Aşağıdaki Avukat Bilgin Aydoğmuş yazısından "bandırmahaber.net" sözleriyle açılıp "söyleyip, dışarı çıktılar." sözleriyle kapanan bölümü hiçbir değişiklik yapmadan kopyala.

Metin Alıntısı:
* * * *

Mlliyet Milliyet Blog Milliyet Blog
 
Facebook Connect
Blog Kategorileri
 

12 Mart '14

 
Kategori
Gündelik Yaşam
 

Bandırma yazıları : Avukat Bilgin Aydoğmuş da gitti…

Bandırma yazıları : Avukat Bilgin Aydoğmuş da gitti…
 

bandırmahaber.net


 Avukat Bilgin Aydoğmuş da sonsuzluğa gitti… Eşi Nesrin Aydoğmuş 20 gün önce ölmüştü. Dört gün önce Bilgin Bey’in Yazıhanesi’ne uğramıştım. Aynı  yollardan ben de geçtiğim için ne kadar üzgün olduğunu biliyordum. Teselli etmek istedim . Bir şeyler anlatıp, yüzünü güldürmek istedim.

Kapıyı çaldım. Önce ziline bastım. Zil çalmıyordu. Biraz tuhaf karşıladım. Sonra tokmakla üç kere tımbırdattım. Kapıyı kendisi açtı. İçerde yaşlıca bir karı koca oturuyordu, onlar da “Baş sağlığı” dilemek için gelmişlerdi. Ben gelince, gerekli teselli edici sözleri söyleyip, dışarı çıktılar.

* * * *

Öğeler:
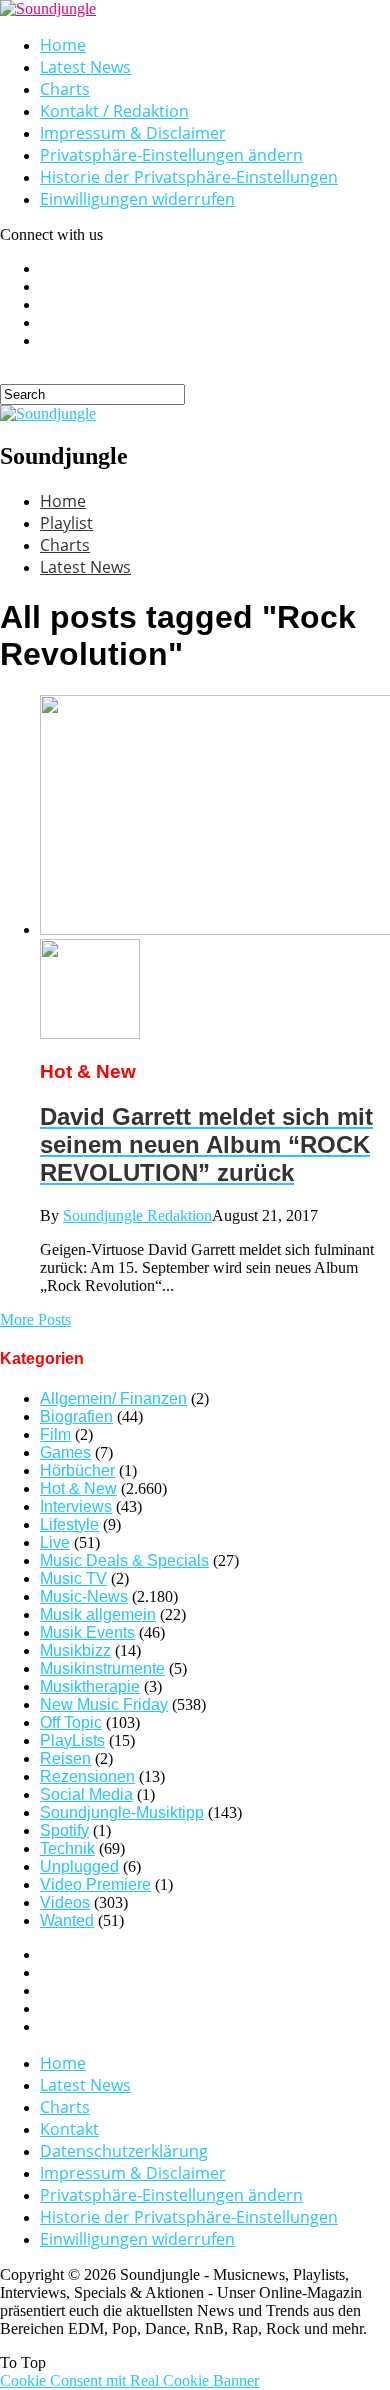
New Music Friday (104, 1704)
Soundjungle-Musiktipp (122, 1812)
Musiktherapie (90, 1686)
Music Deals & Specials (124, 1560)
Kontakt (69, 2129)
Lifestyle (69, 1524)
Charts (65, 89)
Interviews (76, 1506)
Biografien (76, 1416)
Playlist (66, 523)
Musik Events (87, 1632)
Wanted (67, 1920)
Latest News (85, 67)
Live (55, 1542)
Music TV (73, 1578)
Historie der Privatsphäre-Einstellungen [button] (189, 177)
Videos (65, 1902)
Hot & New (78, 1488)
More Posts (35, 1319)
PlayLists (72, 1740)
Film (55, 1434)
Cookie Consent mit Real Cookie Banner (129, 2380)
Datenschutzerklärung (124, 2151)
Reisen (65, 1758)
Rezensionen (87, 1776)
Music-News (84, 1596)
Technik (67, 1848)
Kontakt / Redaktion (114, 111)
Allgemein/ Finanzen (113, 1398)
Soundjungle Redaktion (137, 1215)
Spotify (64, 1830)
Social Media (86, 1794)
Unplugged (79, 1866)
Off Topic (71, 1722)
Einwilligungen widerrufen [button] (137, 199)
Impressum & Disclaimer (133, 133)
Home (63, 45)
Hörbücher (77, 1470)
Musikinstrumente (102, 1668)
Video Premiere (95, 1884)
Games (65, 1452)
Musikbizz (75, 1650)
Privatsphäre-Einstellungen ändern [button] (171, 155)
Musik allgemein (98, 1614)
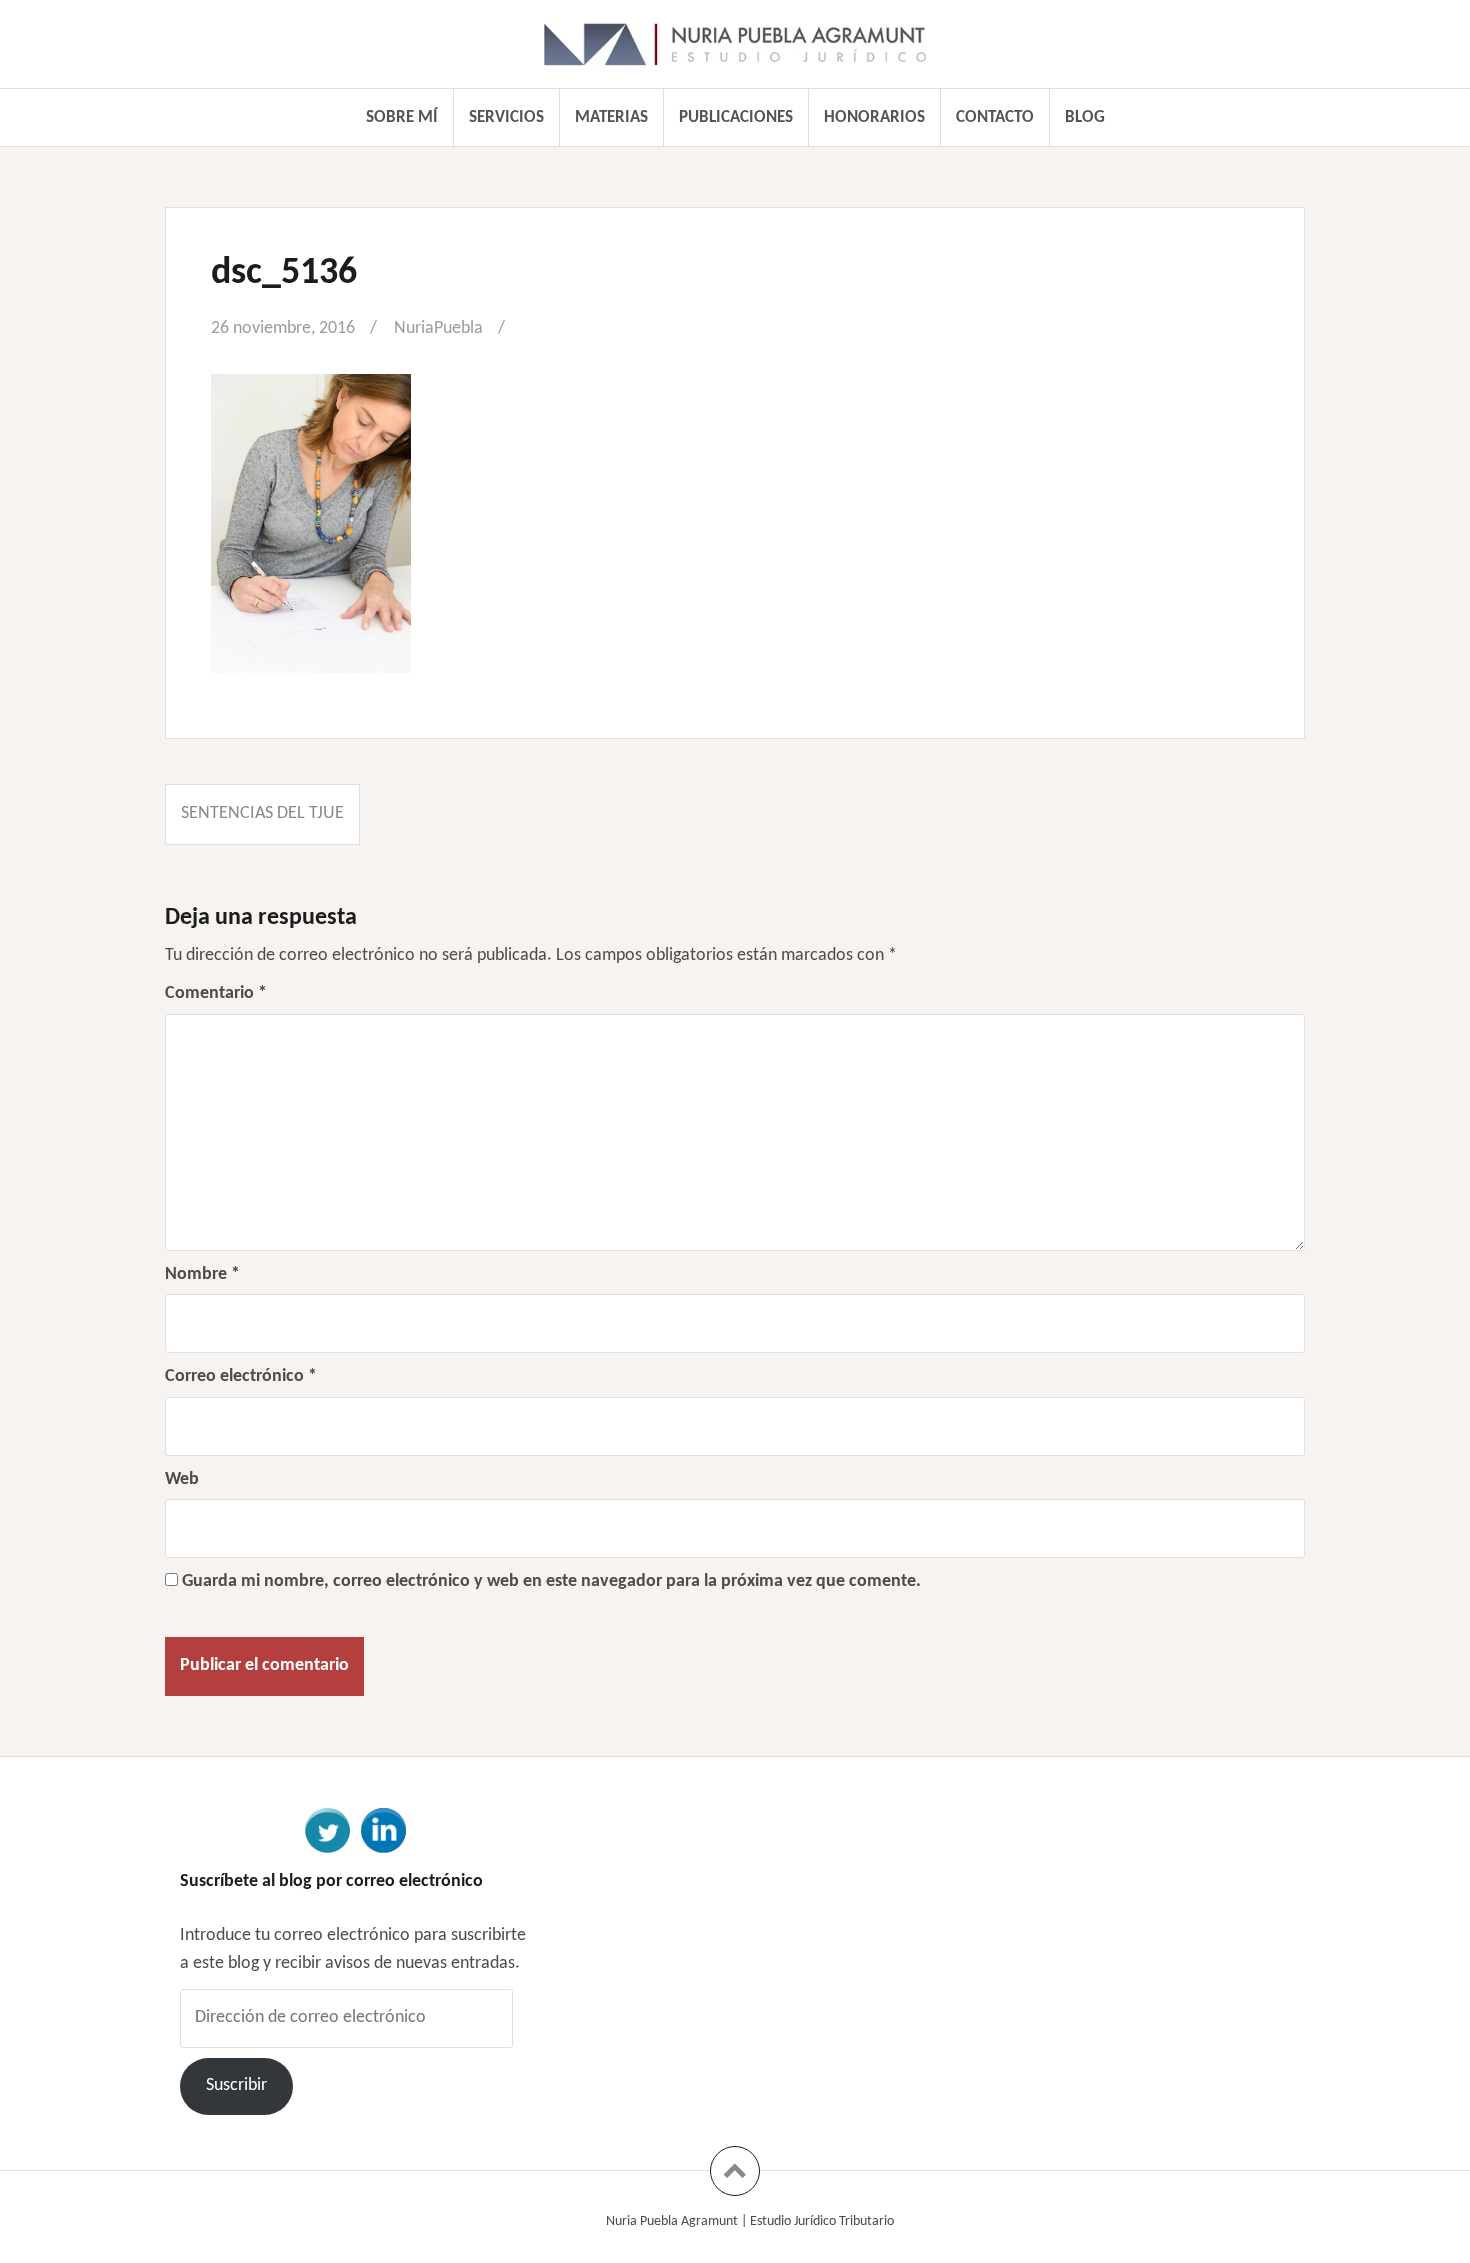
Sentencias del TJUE (262, 813)
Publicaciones (736, 117)
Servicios (506, 117)
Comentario (216, 993)
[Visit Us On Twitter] (327, 1829)
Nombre (202, 1274)
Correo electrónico (241, 1376)
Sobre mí (402, 117)
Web (182, 1479)
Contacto (995, 117)
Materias (611, 117)
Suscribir (236, 2085)
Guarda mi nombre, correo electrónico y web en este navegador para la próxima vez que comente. (551, 1581)
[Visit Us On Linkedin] (383, 1829)
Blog (1085, 117)
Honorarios (874, 117)
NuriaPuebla (438, 328)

* * * *

Alıştırma Çıktısı:
bandırmahaber.net


 Avukat Bilgin Aydoğmuş da sonsuzluğa gitti… Eşi Nesrin Aydoğmuş 20 gün önce ölmüştü. Dört gün önce Bilgin Bey’in Yazıhanesi’ne uğramıştım. Aynı  yollardan ben de geçtiğim için ne kadar üzgün olduğunu biliyordum. Teselli etmek istedim . Bir şeyler anlatıp, yüzünü güldürmek istedim.

Kapıyı çaldım. Önce ziline bastım. Zil çalmıyordu. Biraz tuhaf karşıladım. Sonra tokmakla üç kere tımbırdattım. Kapıyı kendisi açtı. İçerde yaşlıca bir karı koca oturuyordu, onlar da “Baş sağlığı” dilemek için gelmişlerdi. Ben gelince, gerekli teselli edici sözleri söyleyip, dışarı çıktılar.